EXERCISE DETAILS
Filter the records below and copy every line that contains the word "Open".

Item coordinate data
— start —

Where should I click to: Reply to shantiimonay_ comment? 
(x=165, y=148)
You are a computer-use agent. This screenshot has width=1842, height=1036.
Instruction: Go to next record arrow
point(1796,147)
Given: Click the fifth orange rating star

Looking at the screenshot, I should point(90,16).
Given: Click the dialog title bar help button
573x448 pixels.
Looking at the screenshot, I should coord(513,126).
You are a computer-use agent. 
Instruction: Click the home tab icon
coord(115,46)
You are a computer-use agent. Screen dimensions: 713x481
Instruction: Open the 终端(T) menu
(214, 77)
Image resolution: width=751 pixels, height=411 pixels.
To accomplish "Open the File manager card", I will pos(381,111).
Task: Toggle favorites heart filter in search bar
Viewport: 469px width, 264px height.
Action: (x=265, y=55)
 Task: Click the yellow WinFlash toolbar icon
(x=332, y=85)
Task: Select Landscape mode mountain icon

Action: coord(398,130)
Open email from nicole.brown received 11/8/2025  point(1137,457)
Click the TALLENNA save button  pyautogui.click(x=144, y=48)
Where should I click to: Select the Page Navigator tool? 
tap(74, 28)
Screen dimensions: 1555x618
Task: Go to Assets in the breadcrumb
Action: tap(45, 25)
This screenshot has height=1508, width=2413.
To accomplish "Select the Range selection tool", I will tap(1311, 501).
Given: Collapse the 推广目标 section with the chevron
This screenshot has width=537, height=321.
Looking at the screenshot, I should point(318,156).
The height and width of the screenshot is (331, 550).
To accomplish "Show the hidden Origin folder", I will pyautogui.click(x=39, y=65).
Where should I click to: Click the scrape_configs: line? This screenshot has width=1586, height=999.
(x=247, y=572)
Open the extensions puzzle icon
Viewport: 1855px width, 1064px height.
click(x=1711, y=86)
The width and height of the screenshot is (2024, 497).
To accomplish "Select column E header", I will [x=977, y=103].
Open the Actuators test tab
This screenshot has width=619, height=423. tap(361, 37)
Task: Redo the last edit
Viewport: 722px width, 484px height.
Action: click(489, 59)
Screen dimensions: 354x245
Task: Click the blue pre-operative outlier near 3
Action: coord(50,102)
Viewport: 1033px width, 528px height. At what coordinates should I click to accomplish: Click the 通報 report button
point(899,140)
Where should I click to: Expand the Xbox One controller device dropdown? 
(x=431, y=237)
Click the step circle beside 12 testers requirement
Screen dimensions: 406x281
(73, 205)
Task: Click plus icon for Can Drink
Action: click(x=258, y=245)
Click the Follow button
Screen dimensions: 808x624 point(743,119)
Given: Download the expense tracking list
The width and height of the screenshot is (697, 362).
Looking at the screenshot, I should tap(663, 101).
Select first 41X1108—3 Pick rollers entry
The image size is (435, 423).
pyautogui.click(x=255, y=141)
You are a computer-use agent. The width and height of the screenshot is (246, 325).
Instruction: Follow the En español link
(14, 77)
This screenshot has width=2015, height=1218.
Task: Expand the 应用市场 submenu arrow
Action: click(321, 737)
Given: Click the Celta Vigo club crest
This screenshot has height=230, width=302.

— end —

WRITTEN RESPONSE
Instruction: Open the 终端(T) menu
To accomplish "Open the File manager card", I will pos(381,111).
Open email from nicole.brown received 11/8/2025  point(1137,457)
Open the extensions puzzle icon
Open the Actuators test tab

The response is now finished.